Curvature blow-up rates in spherically symmetric gravitational collapse to a Schwarzschild black hole

TL;DR

This paper investigates the precise rates at which curvature invariants blow up inside spherically symmetric black holes formed from gravitational collapse, revealing a new PDE-driven blow-up phenomenon influenced by scalar field behavior.

Contribution

It identifies a novel PDE mechanism affecting curvature blow-up rates in gravitational collapse, extending understanding beyond classical Schwarzschild models.

Findings

Kretschmann scalar blows up faster than in Schwarzschild due to mass inflation.

Blow-up rates vary and approach Schwarzschild rates at late times.

Scalar field behavior influences the curvature blow-up rates.

Abstract

We study the black hole interiors of spacetimes arising from gravitational collapse in the spherically symmetric Einstein-scalar field setting, and we investigate the precise blow-up rates of curvature and mass at the spacelike singularity near timelike infinity.
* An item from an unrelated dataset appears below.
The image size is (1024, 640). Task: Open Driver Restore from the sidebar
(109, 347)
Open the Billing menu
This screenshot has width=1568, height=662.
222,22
We show in particular that the Kretschmann scalar blows up faster than in the Schwarzschild setting, due to mass inflation. Moreover, the blow-up rate is not constant and converges to the Schwarzschild rate towards timelike infinity and it depends on the precise late-time polynomial behaviour of the scalar field along the event horizon. This indicates a new blow-up phenomenon, driven by a PDE mechanism, rather than an ODE mechanism.